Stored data
· · · · ·

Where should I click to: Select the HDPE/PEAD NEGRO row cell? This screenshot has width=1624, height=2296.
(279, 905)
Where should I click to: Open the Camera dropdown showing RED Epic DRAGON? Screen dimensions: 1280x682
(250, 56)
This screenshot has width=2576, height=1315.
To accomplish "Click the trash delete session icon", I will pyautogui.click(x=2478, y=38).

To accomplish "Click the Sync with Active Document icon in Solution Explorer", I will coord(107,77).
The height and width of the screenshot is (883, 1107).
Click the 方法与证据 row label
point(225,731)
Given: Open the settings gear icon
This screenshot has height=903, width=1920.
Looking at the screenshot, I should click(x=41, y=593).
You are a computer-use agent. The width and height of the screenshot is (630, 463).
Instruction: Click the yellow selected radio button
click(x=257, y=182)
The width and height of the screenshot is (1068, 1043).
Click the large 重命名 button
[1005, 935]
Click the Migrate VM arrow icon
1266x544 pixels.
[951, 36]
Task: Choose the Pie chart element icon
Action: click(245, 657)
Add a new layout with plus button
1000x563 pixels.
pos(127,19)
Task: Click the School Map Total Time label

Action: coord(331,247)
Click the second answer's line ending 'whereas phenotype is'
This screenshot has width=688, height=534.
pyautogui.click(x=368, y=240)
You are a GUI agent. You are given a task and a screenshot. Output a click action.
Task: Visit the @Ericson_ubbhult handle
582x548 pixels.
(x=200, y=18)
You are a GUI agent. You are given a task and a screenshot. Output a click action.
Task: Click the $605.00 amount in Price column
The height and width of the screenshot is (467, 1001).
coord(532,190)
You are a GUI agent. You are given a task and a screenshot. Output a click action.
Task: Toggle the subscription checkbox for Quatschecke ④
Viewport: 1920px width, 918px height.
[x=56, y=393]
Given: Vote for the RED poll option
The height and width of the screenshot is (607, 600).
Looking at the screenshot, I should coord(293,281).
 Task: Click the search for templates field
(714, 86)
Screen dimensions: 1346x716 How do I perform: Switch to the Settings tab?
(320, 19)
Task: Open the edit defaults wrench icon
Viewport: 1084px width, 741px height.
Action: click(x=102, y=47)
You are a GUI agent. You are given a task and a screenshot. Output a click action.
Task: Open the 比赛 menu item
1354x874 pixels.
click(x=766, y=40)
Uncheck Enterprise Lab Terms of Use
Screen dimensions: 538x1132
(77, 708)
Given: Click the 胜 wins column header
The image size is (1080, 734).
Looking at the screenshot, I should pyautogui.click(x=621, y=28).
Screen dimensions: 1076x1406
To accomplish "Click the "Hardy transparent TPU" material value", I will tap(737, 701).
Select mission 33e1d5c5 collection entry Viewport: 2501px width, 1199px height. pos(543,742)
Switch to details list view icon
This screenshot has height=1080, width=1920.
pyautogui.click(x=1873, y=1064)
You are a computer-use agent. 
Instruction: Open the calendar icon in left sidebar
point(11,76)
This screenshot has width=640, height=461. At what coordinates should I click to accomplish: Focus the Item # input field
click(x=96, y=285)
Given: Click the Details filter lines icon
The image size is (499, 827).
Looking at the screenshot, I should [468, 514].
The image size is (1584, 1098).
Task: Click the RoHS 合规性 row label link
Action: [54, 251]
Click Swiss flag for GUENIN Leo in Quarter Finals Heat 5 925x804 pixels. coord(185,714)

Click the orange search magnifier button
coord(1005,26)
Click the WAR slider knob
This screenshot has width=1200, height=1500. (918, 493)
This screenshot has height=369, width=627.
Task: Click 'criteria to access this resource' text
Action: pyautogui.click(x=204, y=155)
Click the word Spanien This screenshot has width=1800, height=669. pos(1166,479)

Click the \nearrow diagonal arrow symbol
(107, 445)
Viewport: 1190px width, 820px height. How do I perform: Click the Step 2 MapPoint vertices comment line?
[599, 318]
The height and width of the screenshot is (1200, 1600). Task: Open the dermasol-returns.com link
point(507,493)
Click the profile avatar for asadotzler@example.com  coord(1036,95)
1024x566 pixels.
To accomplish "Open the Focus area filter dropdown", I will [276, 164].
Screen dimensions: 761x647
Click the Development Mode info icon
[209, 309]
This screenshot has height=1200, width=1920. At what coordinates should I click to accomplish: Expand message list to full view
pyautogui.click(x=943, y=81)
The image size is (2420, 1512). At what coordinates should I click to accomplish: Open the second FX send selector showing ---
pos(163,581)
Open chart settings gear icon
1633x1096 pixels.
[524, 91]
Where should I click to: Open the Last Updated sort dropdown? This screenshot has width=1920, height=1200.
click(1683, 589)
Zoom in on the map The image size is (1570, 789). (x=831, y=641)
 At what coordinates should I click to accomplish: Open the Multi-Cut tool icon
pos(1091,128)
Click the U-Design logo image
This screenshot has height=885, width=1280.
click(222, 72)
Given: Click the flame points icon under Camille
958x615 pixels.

· · · · ·

** GIVEN PROBLEM **
Rewrite the listing lines starting at the one containing "Given: Click the 胜 wins column header" and ending at the one containing "click(x=96, y=285)", changing "calendar" to "clock" and keeping everything else the same.

** THE OUTPUT **
Given: Click the 胜 wins column header
The image size is (1080, 734).
Looking at the screenshot, I should pyautogui.click(x=621, y=28).
Screen dimensions: 1076x1406
To accomplish "Click the "Hardy transparent TPU" material value", I will tap(737, 701).
Select mission 33e1d5c5 collection entry Viewport: 2501px width, 1199px height. pos(543,742)
Switch to details list view icon
This screenshot has height=1080, width=1920.
pyautogui.click(x=1873, y=1064)
You are a computer-use agent. 
Instruction: Open the clock icon in left sidebar
point(11,76)
This screenshot has width=640, height=461. At what coordinates should I click to accomplish: Focus the Item # input field
click(x=96, y=285)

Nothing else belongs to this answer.